JEAN REVILLARD



URBANITES SEPULCRALES

JEAN-LOUIS GENARD (BE) Sur un sujet photographique de JEAN REVILLARD (CH)



Comment apprenons-nous ce qu’habiter veut dire ? Nous le savons tout d’abord par expérience personnelle. Nous habitons notre maison, notre appartement, notre studio. Nous vivons la familiarité avec les espaces, les objets, les personnes qui les partagent. Nous y vivons notre intimité... A côté de cela, nous sommes assaillis d’accumulations d’images que nous offrent les revues plus ou moins spécialisées, les émissions télévisées, la promotion immobilière et le « clé sur porte ». Là, l’habiter y est bien moins une expérience personnelle qu’une mise en scène et un enjeu de consommation. Un habitat plutôt qu’un habiter.

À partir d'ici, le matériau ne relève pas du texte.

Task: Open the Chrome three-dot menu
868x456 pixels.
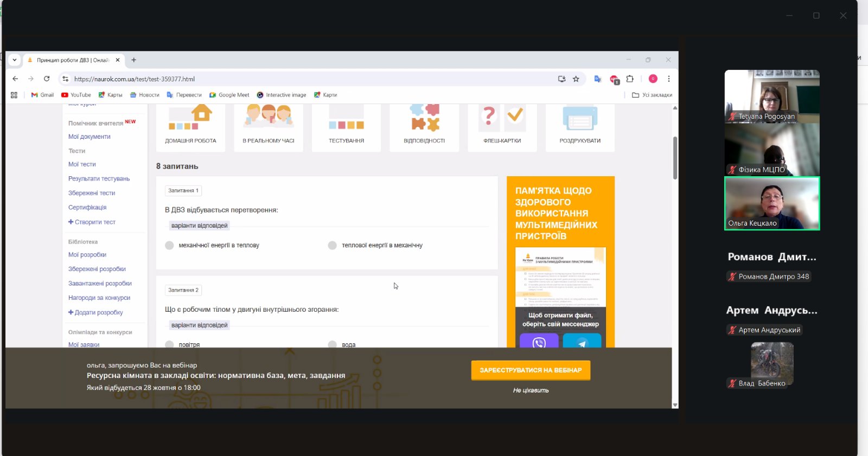Action: (669, 79)
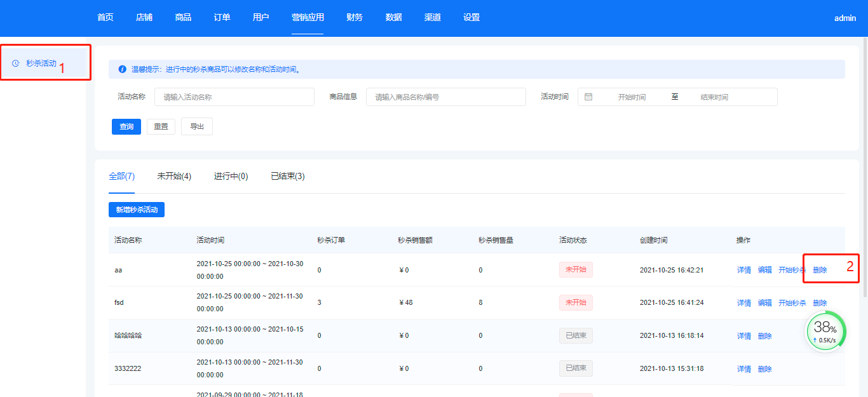This screenshot has height=397, width=868.
Task: Open the 开始时间 date picker
Action: (632, 97)
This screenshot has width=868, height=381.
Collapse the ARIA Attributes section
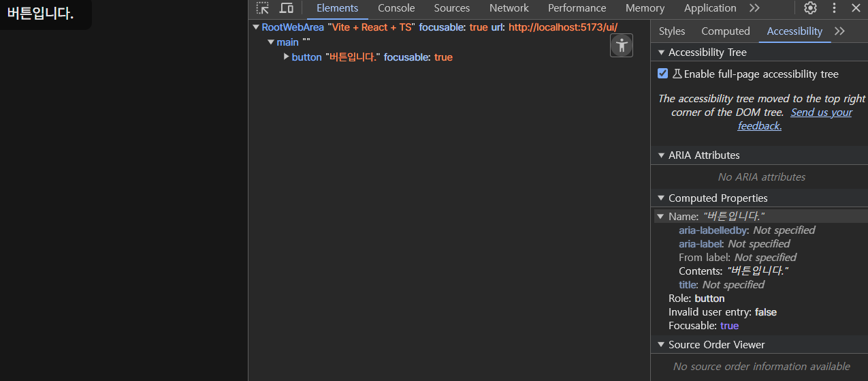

Pour autant savons-nous ce qu’habiter veut dire ? Surtout savons-nous en quoi habiter est quelque chose d’intensément humain, quelque chose qui nous constitue en profondeur, qui fait ce que nous sommes, un élément central de ce que l’on nomme parfois « sécurité ontologique » et qui ne se révèle jamais mieux que lorsque surgit l’insécurité ? Sans doute est-ce en effet face à l’expérience de la perte, de la privation, de l’extrême dénuement que se révèlent vraiment ces liens entre la subjectivité et l’habiter. Etre expulsé de chez soi, voir sa maison ou son appartement détruit par la guerre, une catastrophe naturelle, un accident, vivre dans la rue, fuir son pays, vivre l’exode, être réfugié... Ce sont ces expériences de radicale insécurité ontologique qui nous en disent le plus long sur ce qu’habiter veut dire.

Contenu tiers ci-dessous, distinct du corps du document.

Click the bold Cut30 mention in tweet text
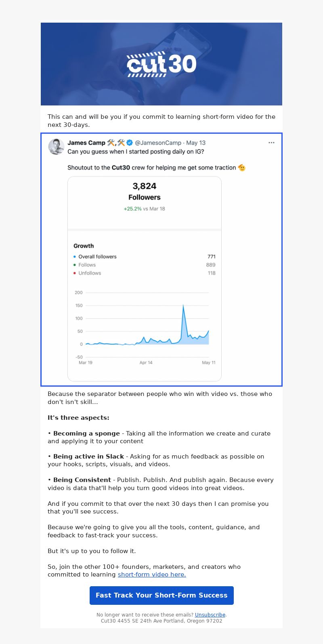The image size is (323, 644). 121,167
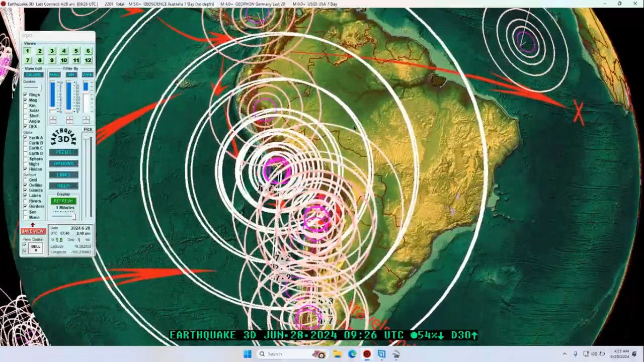
Task: Switch to view preset 1
Action: pos(28,51)
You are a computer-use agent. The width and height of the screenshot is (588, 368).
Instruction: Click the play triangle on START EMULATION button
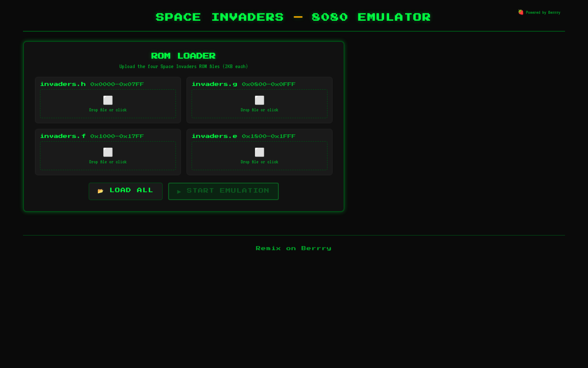click(x=179, y=191)
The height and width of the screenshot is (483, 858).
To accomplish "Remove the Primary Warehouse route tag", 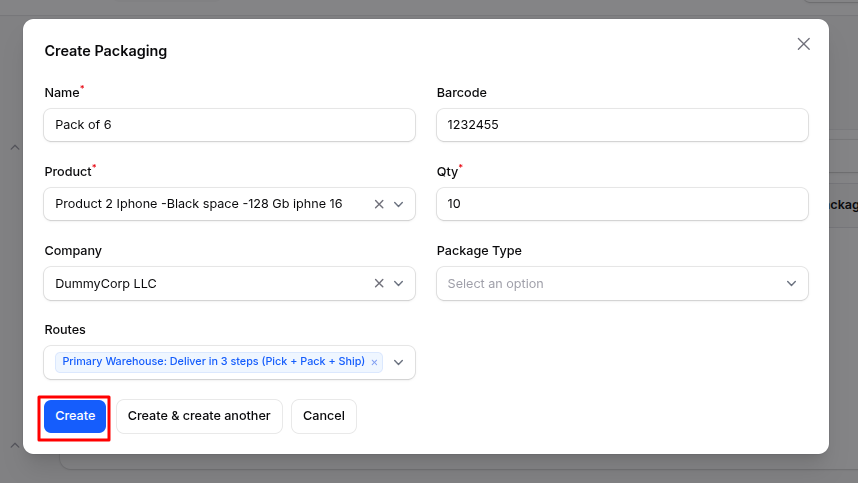I will point(374,362).
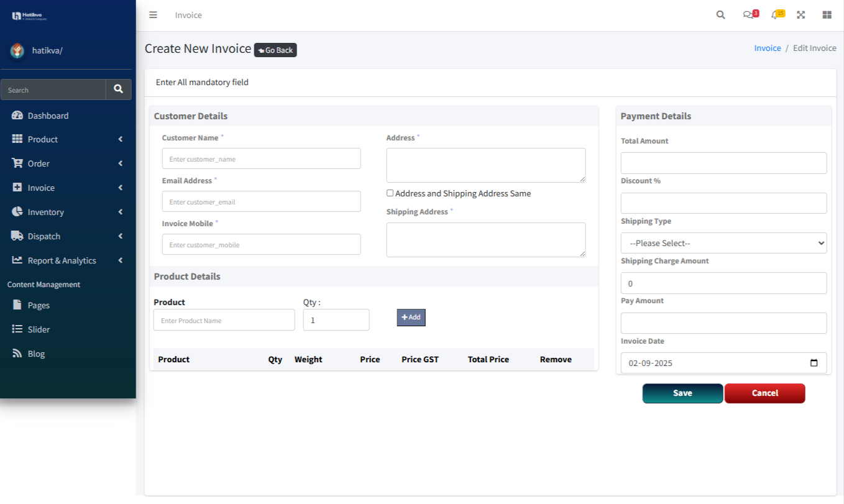Select the Dashboard icon in the sidebar
844x504 pixels.
coord(16,115)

Le travail de Jean Revillard nous y confronte. Ce qui semble toutefois l’intéresser, c’est moins à quel point la perte de l’habiter est destructrice, déstructure les identités,c’est moins le dénuement, l’impuissance du « ne plus habiter » qu’a si bien décrite et analysée Marc Breviglieri à partir de la situation des SDF (2002), que plutôt comment se construit, se reconstruit, face au dénuement extrême, un « vouloir habiter ».Un « vouloir habiter », ajoutons-le, qui nous situe à mille lieues de l’habitat planifié, encadré... de cet autre versant de la réponse au « non habiter », l’architecture de l’urgence, des camps de réfugiés, des centres d’accueil, des asiles de nuit, des marchands de sommeil aussi.

Nous nous souvenons des abris de fortune des réfugiés de Calais que Jean Revillard avait photographiés à distance, nous laissant soupçonner une possible intimité, mais nous montrant finalement davantage un habitat, précaire bien sûr, qu’un habiter.

Avec ce travail dans un cimetière à Manille, le regard change et nous rapproche plus encore de ce qu’habiter veut dire.Il y a là comme des « chez soi », que l’on ne retrouve ni dans les camps, ni dans les centres d’accueil, ni dans les abris d’urgence... à la fois indispensables et pas vraiment hospitaliers, offrant certes une sécurité fonctionnelle mais pas vraiment cette sécurité ontologique propre à l’habiter. Les photos se révèlent ici bien plus rassurantes, bien plus sereines que celles des abris de Calais. Ces tombeaux sont hospitaliers. A ceux qui en ont fait leur foyer, ils offrent leur solidité et leur beauté. Leur appropriation y ajoute aussi la troisième dimension de la triade albertienne : soliditas, venustas et utilitas. Des objets y sont disposés, ils sont à disposition, ils semblent y bénéficier d’une certaine protection. Ils révèlent une mise en ordre, une attention.Ils font présager une vie, des envies, une intimité. Des photos accrochées, déposées, mises en évidence, annoncent des liens, sans doute familiaux, des enfants, un père, une mère, une compagne, un compagnon.Les arrangements d’objets font côtoyer le divertissement, la musique, la télévision avec les engagements religieux, la dévotion, la piété. On imagine que ceux qui occupent ces lieux pourraient « recevoir », on y soupçonne des moments festifs.Bref, ils rappellent les différentes dimensions anthropologiques, évoquées par Marc Breviglieri, de ce que suppose l’habiter, « un soin personnel, un recueillement, une disponibilité affective mais aussi l’hospitalité et le dialogue qui ouvrent vers l’extérieur » (2002 : p. 321). Dans le travail photographique, tout cela se révèle sans présence humaine « en chair et en os » ou plutôt faudrait-il dire que cette présence humaine se révèle au travers de traces, de ces objets laissés là ou agencés, ordonnés. Anodins parfois, signifiants toujours, mais en même temps montrant à quel point l’habiter repose sur la disponibilité des lieux et des choses, sur l’assurance liée à cette présence. Une humanité des objets, de leurs arrangements entre ordre et désordre. Peut-être est-ce d’ailleurs dans cette accumulation, dans ce bric-à-brac organisé d’objets que l’on pressent cet habiter dans ses multiples dimensions, mêlant fonctionnalité, esthétisation et engagement affectif. Bref, un habiter auquel je serais prêt, nous serions prêts, à accoler sans réserve l’adjectif « décent ».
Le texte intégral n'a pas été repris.